K-Means 4 clusters has lowest davies bouldin score than other cluster. Therefore the optimum cluster is 4.

In [None]:
df_rfm_k4.head()

In [None]:
df_rfm_k4.Cluster.value_counts()

In [None]:
import seaborn as sns
sq1=df_rfm_k4.groupby('Cluster')['CustomerID'].nunique().sort_values(ascending=False).reset_index()
plt.figure(figsize=(12,8))
sns.barplot(data=sq1, x="Cluster", y="CustomerID", palette = "Greens_d");

Interpretation of the clusters formed using k-means.

In [None]:
def rfm_values(df):

    df_new = df.groupby(['Cluster']).agg({
        'Recency': 'mean',
        'Frequency': 'mean',
        'Monetary': ['mean', 'count']
    }).round(0)
    
    return df_new

In [None]:
rfm_values(df_rfm_k4)

- "Cluster 0" has 29% customers. It belongs to the "Loyal Customers" segment as they Haven’t purchased for some time, but used to purchase frequently (F=2) and spent a lot. (R=3, F=2, M=2)

- "Cluster 1" has 20% customers. It can be interpreted as "Alomost Lost". They purchase recently (R=2). However they do not purchase frequently and do not spent a lot. (R=2, F=3, M=3)

- "Cluster 2" has 30% customers. It can be interpreted as "Lost Cheap Customers". Their last purchase is long ago (R=4), purchased very few (F=4) and spent little (M=4). (R=4, F=4, M=4)

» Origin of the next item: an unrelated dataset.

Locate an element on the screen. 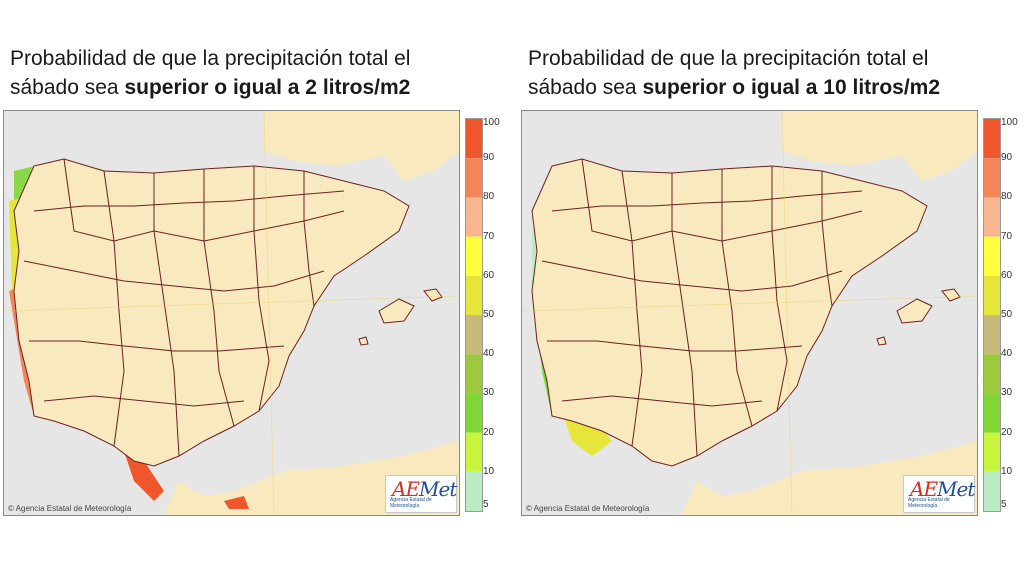 This screenshot has width=1024, height=576. title-threshold: superior o igual a 10 litros/m2 is located at coordinates (792, 88).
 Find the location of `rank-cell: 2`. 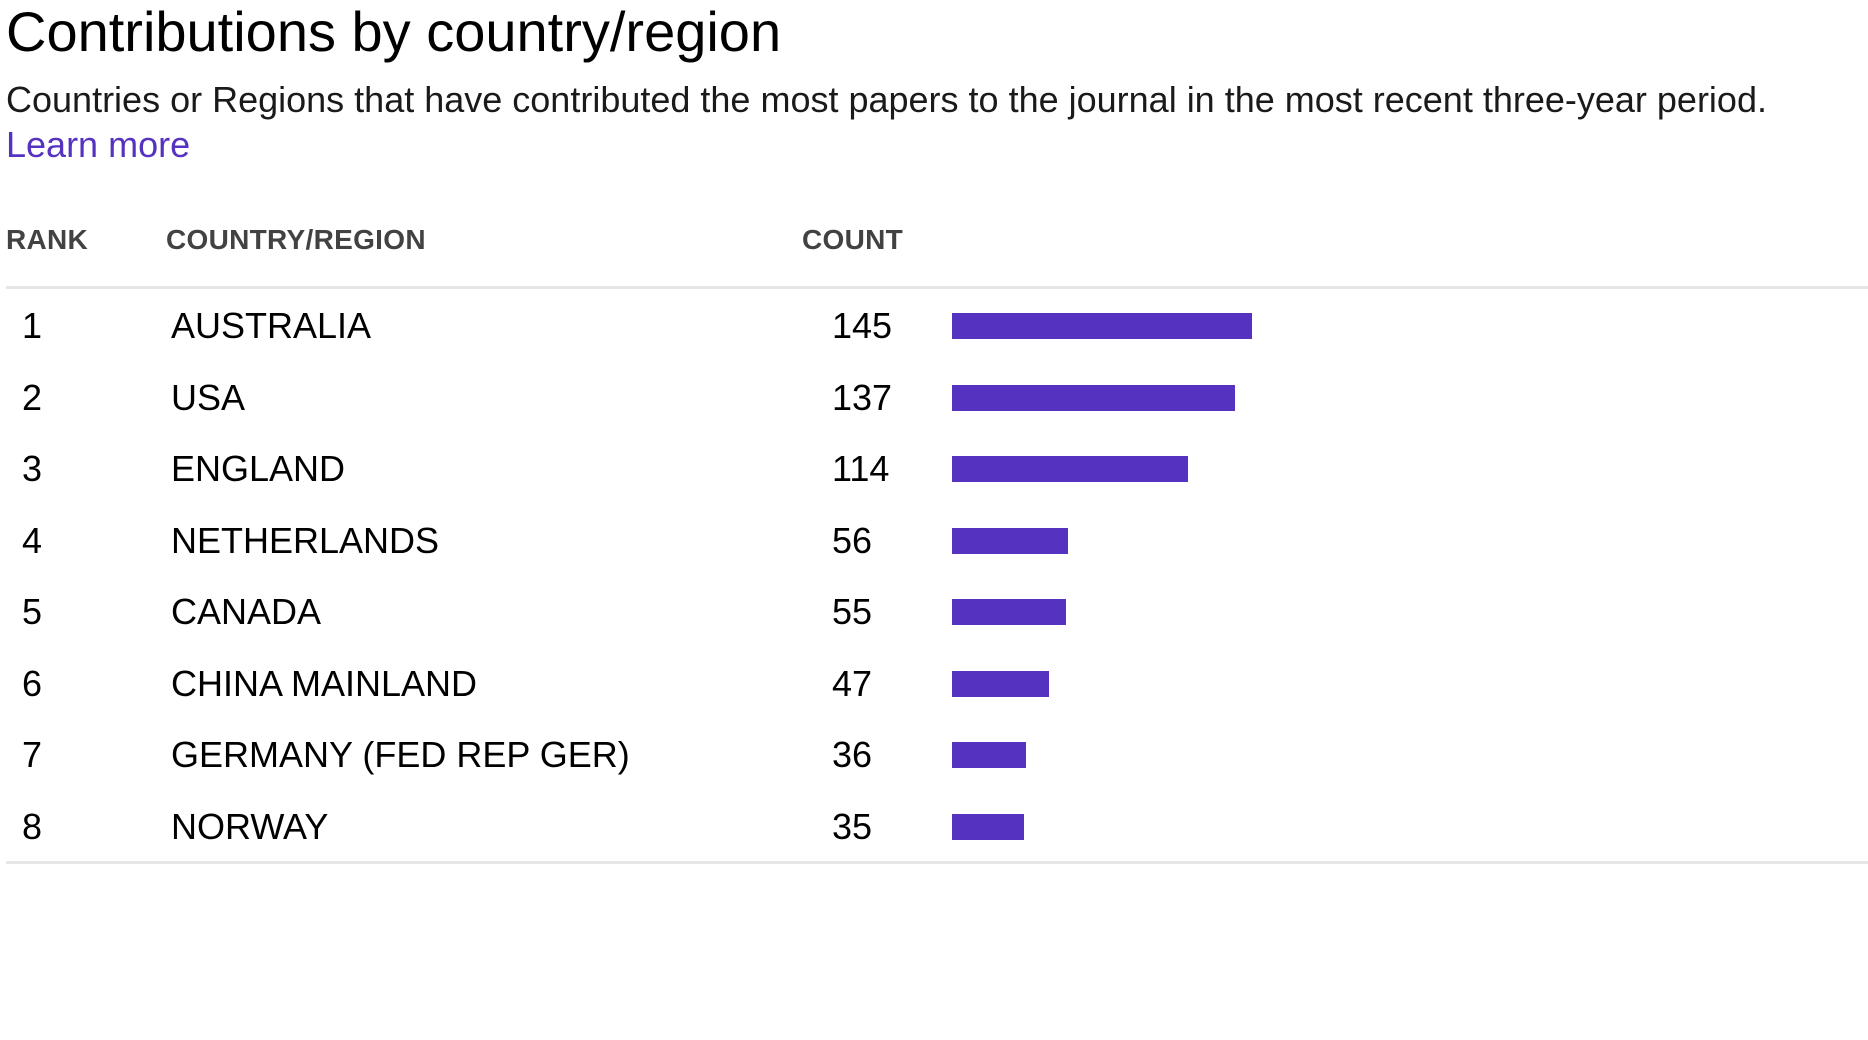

- "Cluster 3" has 21% customers. It belongs to the "Best Customers" segment which we saw earlier as they purchase recently (R=1), frequent buyers (F=1), and spent the most (M=1). (R=1, F=1, M=1)

# Recommendation

- Recommendation for “Best Customers" segment:
Focus on increasing customer purchases therefore it is necessary to form a cross/Up Selling Strategy.
- Recommendation for “Loyal Customers" segment:
The business team must optimize the budget campaign and the time campaign for this customer segment in order to maintain their loyalty and increase their value.
- Recommendation for “Almost Lost" segment:
This customer segment is very at risk for churn, so focus on activating customers and making repurchases by forming a Reactivation Strategy, Retention Strategy.
- Recommendation for “Lost Cheap Customers" segment:
This customer segment has churned, so the focus of the campaign is to reactivate the customer by forming a Reactivation strategy.